• DOCUMENT:
I finally got around to finishing GEB. I think I bought a copy 10-15 years ago and either gave up or got distracted during a couple of attempts to finish it; at my birthday last year I vowed to complete the thing, and I kept my promise a few months back.

Many of Hofstadter’s then-novel ideas (e.g. perception as the basis of cognition) seem more mainstream nowadays, but I got interested in some projects from his lab (FARG, the Fluid Analogies Research Group) around cognitively plausible architectures operating in microdomains.

A follow-up book, Fluid Concepts and Creative Analogies, goes into these in more detail, and I thought I’d have a go at reimplementing of one of their projects, initially for giggles but then to play with some of the underlying ideas a bit more.

Numbo is a simple number puzzle solver (UK readers: it’s the number puzzle from Countdown): given a set of 5 integers, apply mathematical operations to them to make a 6th target value. Classically a computer scientist might treat this as a search problem, but FARG was more interested in cognitive plausibility. You can find Daniel Defays’ original paper on Numbo here. I’m sure I’ve seen an OCR scan of the original source code at some point, but can’t find it now.

• TASKS AND EXERCISES:
1. In the Numbo post, retype the stretch from "Many of Hofstadter’s" through "operating in microdomains.".
2. Put this sentence from the Numbo post into Spanish: "Classically a computer scientist might treat this as a search problem, but FARG was more interested in cognitive plausibility."

• RECORDED DATA:
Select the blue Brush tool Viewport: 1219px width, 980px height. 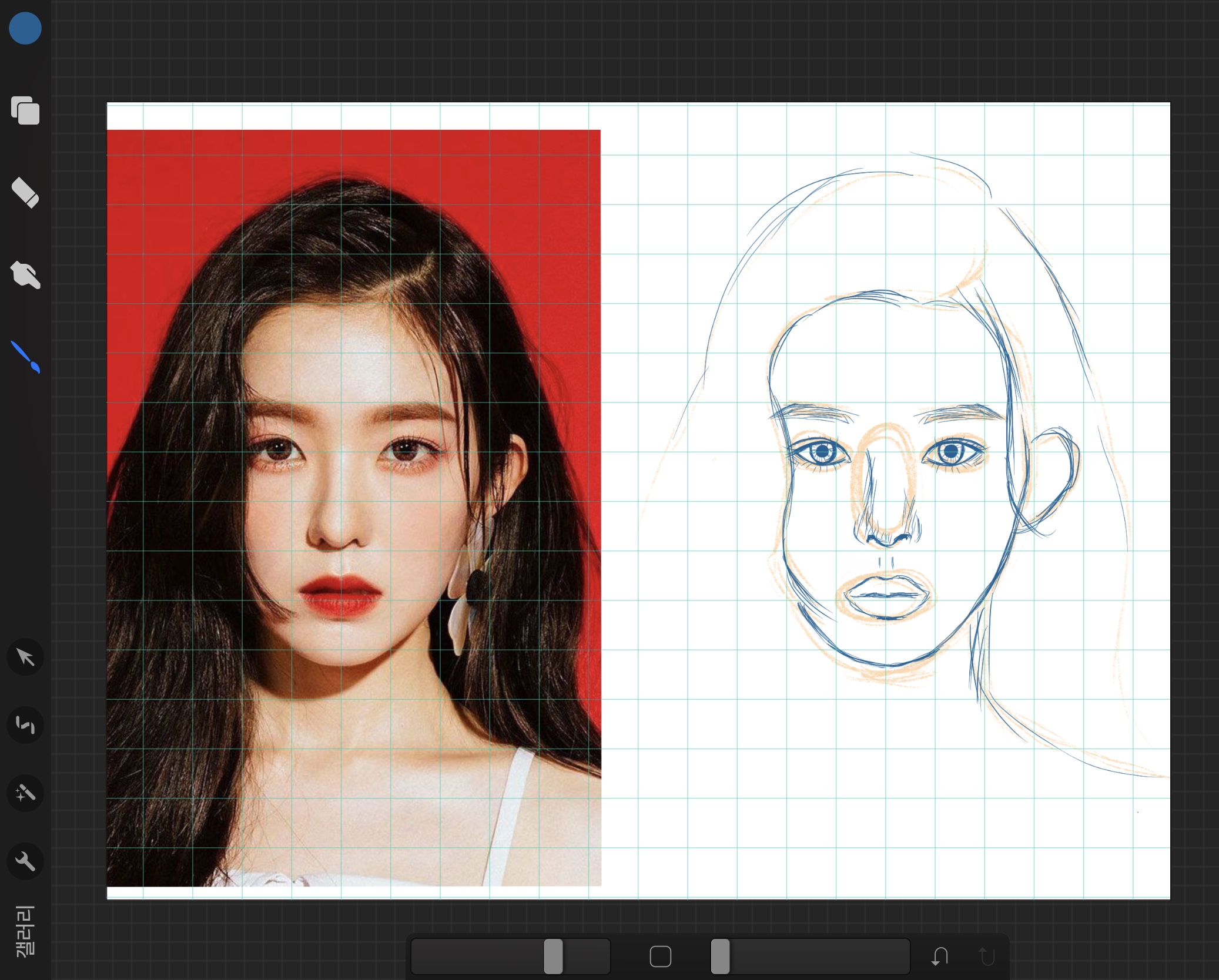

...

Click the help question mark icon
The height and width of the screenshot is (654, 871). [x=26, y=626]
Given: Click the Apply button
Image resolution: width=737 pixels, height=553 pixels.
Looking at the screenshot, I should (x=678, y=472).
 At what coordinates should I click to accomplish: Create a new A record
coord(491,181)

• WRITTEN RESPONSES:
1.
Many of Hofstadter’s then-novel ideas (e.g. perception as the basis of cognition) seem more mainstream nowadays, but I got interested in some projects from his lab (FARG, the Fluid Analogies Research Group) around cognitively plausible architectures operating in microdomains.

2. Clásicamente, un informático podría tratar esto como un problema de búsqueda, pero a FARG le interesaba más la plausibilidad cognitiva.